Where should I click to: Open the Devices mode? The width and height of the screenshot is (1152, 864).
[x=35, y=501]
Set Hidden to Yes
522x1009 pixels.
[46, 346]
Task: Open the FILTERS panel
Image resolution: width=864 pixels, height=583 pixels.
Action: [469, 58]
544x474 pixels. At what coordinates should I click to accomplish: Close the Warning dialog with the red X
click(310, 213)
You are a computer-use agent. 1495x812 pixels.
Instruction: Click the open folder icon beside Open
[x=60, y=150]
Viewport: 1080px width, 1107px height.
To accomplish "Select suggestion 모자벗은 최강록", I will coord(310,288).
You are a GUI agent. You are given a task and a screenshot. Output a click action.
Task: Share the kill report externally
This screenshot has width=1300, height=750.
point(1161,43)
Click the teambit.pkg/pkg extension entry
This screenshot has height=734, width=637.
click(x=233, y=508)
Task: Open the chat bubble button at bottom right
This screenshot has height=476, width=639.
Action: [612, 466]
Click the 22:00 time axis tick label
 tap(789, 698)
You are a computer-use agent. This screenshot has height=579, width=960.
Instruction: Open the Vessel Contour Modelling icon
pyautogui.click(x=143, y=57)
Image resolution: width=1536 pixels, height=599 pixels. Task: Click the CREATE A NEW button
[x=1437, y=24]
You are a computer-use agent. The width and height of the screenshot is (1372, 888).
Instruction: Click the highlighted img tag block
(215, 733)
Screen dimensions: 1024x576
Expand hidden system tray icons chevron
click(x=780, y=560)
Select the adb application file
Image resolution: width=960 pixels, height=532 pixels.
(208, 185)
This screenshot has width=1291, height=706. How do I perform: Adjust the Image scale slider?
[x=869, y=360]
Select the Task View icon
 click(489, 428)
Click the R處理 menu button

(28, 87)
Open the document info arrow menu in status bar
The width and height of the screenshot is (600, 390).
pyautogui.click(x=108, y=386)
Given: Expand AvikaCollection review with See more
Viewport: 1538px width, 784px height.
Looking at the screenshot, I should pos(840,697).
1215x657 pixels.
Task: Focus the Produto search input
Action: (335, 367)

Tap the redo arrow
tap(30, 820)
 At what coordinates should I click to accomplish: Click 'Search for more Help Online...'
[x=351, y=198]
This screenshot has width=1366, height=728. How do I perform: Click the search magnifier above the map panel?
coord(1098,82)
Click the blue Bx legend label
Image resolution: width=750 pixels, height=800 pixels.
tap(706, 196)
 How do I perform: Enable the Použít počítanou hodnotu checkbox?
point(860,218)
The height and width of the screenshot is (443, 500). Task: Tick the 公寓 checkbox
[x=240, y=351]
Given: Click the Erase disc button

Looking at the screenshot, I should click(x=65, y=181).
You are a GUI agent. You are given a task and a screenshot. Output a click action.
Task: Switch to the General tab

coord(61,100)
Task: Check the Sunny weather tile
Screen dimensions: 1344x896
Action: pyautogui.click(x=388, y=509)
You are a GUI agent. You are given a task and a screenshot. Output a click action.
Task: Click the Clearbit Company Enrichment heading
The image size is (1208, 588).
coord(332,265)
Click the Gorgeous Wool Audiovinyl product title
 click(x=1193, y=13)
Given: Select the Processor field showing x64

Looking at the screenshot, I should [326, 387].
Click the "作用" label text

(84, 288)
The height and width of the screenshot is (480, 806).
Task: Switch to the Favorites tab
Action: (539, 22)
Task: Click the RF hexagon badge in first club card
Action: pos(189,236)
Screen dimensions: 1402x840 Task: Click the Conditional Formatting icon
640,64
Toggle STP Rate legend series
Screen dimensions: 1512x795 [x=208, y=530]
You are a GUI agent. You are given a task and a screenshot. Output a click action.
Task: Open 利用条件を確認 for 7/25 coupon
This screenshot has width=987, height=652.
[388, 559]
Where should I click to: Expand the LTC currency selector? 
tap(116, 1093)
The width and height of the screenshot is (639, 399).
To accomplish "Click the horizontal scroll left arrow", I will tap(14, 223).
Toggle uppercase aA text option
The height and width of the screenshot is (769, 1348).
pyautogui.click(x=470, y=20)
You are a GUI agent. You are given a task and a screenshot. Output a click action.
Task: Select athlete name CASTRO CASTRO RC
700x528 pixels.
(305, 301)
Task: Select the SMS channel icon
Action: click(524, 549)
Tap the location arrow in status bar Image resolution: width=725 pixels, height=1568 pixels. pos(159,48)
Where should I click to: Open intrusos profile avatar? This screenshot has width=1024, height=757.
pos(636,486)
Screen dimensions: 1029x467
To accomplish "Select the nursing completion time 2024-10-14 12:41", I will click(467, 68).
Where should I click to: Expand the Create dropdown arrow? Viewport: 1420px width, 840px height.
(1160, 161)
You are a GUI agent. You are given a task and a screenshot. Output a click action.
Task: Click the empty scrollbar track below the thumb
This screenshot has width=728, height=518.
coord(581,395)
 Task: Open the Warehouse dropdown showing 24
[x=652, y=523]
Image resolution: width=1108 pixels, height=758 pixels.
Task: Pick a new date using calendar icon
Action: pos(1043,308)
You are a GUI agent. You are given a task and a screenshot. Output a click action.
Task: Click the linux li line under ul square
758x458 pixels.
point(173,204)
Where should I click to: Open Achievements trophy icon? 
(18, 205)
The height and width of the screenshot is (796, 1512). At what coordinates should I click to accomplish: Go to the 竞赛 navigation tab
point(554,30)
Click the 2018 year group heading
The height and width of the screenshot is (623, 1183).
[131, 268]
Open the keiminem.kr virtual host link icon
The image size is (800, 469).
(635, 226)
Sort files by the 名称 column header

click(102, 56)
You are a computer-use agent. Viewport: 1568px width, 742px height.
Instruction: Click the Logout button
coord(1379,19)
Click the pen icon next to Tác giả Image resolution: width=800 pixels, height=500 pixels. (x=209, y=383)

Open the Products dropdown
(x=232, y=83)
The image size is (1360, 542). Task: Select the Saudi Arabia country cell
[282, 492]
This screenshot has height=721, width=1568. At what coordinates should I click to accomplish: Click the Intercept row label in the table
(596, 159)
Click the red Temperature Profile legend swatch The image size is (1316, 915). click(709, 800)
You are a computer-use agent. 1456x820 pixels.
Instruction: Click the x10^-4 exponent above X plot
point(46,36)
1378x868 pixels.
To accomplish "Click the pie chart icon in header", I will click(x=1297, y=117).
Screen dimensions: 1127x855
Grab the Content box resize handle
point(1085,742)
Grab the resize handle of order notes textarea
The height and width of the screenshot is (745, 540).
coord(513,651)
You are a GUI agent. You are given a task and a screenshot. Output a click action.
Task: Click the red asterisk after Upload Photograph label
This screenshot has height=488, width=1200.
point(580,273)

====

*Task details:* Copy all the data above, changing every "computer-use agent" to "screen assistant" and leaving everything else the same.

*Response:*
Where should I click to: Open the Devices mode? The width and height of the screenshot is (1152, 864).
[x=35, y=501]
Set Hidden to Yes
522x1009 pixels.
[46, 346]
Task: Open the FILTERS panel
Image resolution: width=864 pixels, height=583 pixels.
Action: [469, 58]
544x474 pixels. At what coordinates should I click to accomplish: Close the Warning dialog with the red X
click(310, 213)
You are a screen assistant. 1495x812 pixels.
Instruction: Click the open folder icon beside Open
[x=60, y=150]
Viewport: 1080px width, 1107px height.
To accomplish "Select suggestion 모자벗은 최강록", I will coord(310,288).
You are a GUI agent. You are given a task and a screenshot. Output a click action.
Task: Share the kill report externally
This screenshot has width=1300, height=750.
point(1161,43)
Click the teambit.pkg/pkg extension entry
This screenshot has height=734, width=637.
click(x=233, y=508)
Task: Open the chat bubble button at bottom right
This screenshot has height=476, width=639.
Action: [612, 466]
Click the 22:00 time axis tick label
 tap(789, 698)
You are a screen assistant. This screenshot has height=579, width=960.
Instruction: Open the Vessel Contour Modelling icon
pyautogui.click(x=143, y=57)
Image resolution: width=1536 pixels, height=599 pixels. Task: Click the CREATE A NEW button
[x=1437, y=24]
You are a screen assistant. The width and height of the screenshot is (1372, 888).
Instruction: Click the highlighted img tag block
(215, 733)
Screen dimensions: 1024x576
Expand hidden system tray icons chevron
click(x=780, y=560)
Select the adb application file
Image resolution: width=960 pixels, height=532 pixels.
(208, 185)
This screenshot has width=1291, height=706. How do I perform: Adjust the Image scale slider?
[x=869, y=360]
Select the Task View icon
 click(489, 428)
Click the R處理 menu button

(28, 87)
Open the document info arrow menu in status bar
The width and height of the screenshot is (600, 390).
pyautogui.click(x=108, y=386)
Given: Expand AvikaCollection review with See more
Viewport: 1538px width, 784px height.
Looking at the screenshot, I should pos(840,697).
1215x657 pixels.
Task: Focus the Produto search input
Action: (335, 367)

Tap the redo arrow
tap(30, 820)
 At what coordinates should I click to accomplish: Click 'Search for more Help Online...'
[x=351, y=198]
This screenshot has width=1366, height=728. How do I perform: Click the search magnifier above the map panel?
coord(1098,82)
Click the blue Bx legend label
Image resolution: width=750 pixels, height=800 pixels.
tap(706, 196)
 How do I perform: Enable the Použít počítanou hodnotu checkbox?
point(860,218)
The height and width of the screenshot is (443, 500). Task: Tick the 公寓 checkbox
[x=240, y=351]
Given: Click the Erase disc button

Looking at the screenshot, I should click(x=65, y=181).
You are a GUI agent. You are given a task and a screenshot. Output a click action.
Task: Switch to the General tab

coord(61,100)
Task: Check the Sunny weather tile
Screen dimensions: 1344x896
Action: pyautogui.click(x=388, y=509)
You are a GUI agent. You are given a task and a screenshot. Output a click action.
Task: Click the Clearbit Company Enrichment heading
The image size is (1208, 588).
coord(332,265)
Click the Gorgeous Wool Audiovinyl product title
 click(x=1193, y=13)
Given: Select the Processor field showing x64

Looking at the screenshot, I should [326, 387].
Click the "作用" label text

(84, 288)
The height and width of the screenshot is (480, 806).
Task: Switch to the Favorites tab
Action: (539, 22)
Task: Click the RF hexagon badge in first club card
Action: pos(189,236)
Screen dimensions: 1402x840 Task: Click the Conditional Formatting icon
640,64
Toggle STP Rate legend series
Screen dimensions: 1512x795 [x=208, y=530]
You are a GUI agent. You are given a task and a screenshot. Output a click action.
Task: Open 利用条件を確認 for 7/25 coupon
This screenshot has width=987, height=652.
[388, 559]
Where should I click to: Expand the LTC currency selector? 
tap(116, 1093)
The width and height of the screenshot is (639, 399).
To accomplish "Click the horizontal scroll left arrow", I will tap(14, 223).
Toggle uppercase aA text option
The height and width of the screenshot is (769, 1348).
pyautogui.click(x=470, y=20)
You are a GUI agent. You are given a task and a screenshot. Output a click action.
Task: Select athlete name CASTRO CASTRO RC
700x528 pixels.
(305, 301)
Task: Select the SMS channel icon
Action: click(524, 549)
Tap the location arrow in status bar Image resolution: width=725 pixels, height=1568 pixels. pos(159,48)
Where should I click to: Open intrusos profile avatar? This screenshot has width=1024, height=757.
pos(636,486)
Screen dimensions: 1029x467
To accomplish "Select the nursing completion time 2024-10-14 12:41", I will click(467, 68).
Where should I click to: Expand the Create dropdown arrow? Viewport: 1420px width, 840px height.
(1160, 161)
You are a GUI agent. You are given a task and a screenshot. Output a click action.
Task: Click the empty scrollbar track below the thumb
This screenshot has width=728, height=518.
coord(581,395)
 Task: Open the Warehouse dropdown showing 24
[x=652, y=523]
Image resolution: width=1108 pixels, height=758 pixels.
Task: Pick a new date using calendar icon
Action: pos(1043,308)
You are a GUI agent. You are given a task and a screenshot. Output a click action.
Task: Click the linux li line under ul square
758x458 pixels.
point(173,204)
Where should I click to: Open Achievements trophy icon? 
(18, 205)
The height and width of the screenshot is (796, 1512). At what coordinates should I click to accomplish: Go to the 竞赛 navigation tab
point(554,30)
Click the 2018 year group heading
The height and width of the screenshot is (623, 1183).
[131, 268]
Open the keiminem.kr virtual host link icon
The image size is (800, 469).
(635, 226)
Sort files by the 名称 column header

click(102, 56)
You are a screen assistant. Viewport: 1568px width, 742px height.
Instruction: Click the Logout button
coord(1379,19)
Click the pen icon next to Tác giả Image resolution: width=800 pixels, height=500 pixels. (x=209, y=383)

Open the Products dropdown
(x=232, y=83)
The image size is (1360, 542). Task: Select the Saudi Arabia country cell
[282, 492]
This screenshot has height=721, width=1568. At what coordinates should I click to accomplish: Click the Intercept row label in the table
(596, 159)
Click the red Temperature Profile legend swatch The image size is (1316, 915). click(709, 800)
You are a screen assistant. 1456x820 pixels.
Instruction: Click the x10^-4 exponent above X plot
point(46,36)
1378x868 pixels.
To accomplish "Click the pie chart icon in header", I will click(x=1297, y=117).
Screen dimensions: 1127x855
Grab the Content box resize handle
point(1085,742)
Grab the resize handle of order notes textarea
The height and width of the screenshot is (745, 540).
coord(513,651)
You are a GUI agent. You are given a task and a screenshot. Output a click action.
Task: Click the red asterisk after Upload Photograph label
This screenshot has height=488, width=1200.
point(580,273)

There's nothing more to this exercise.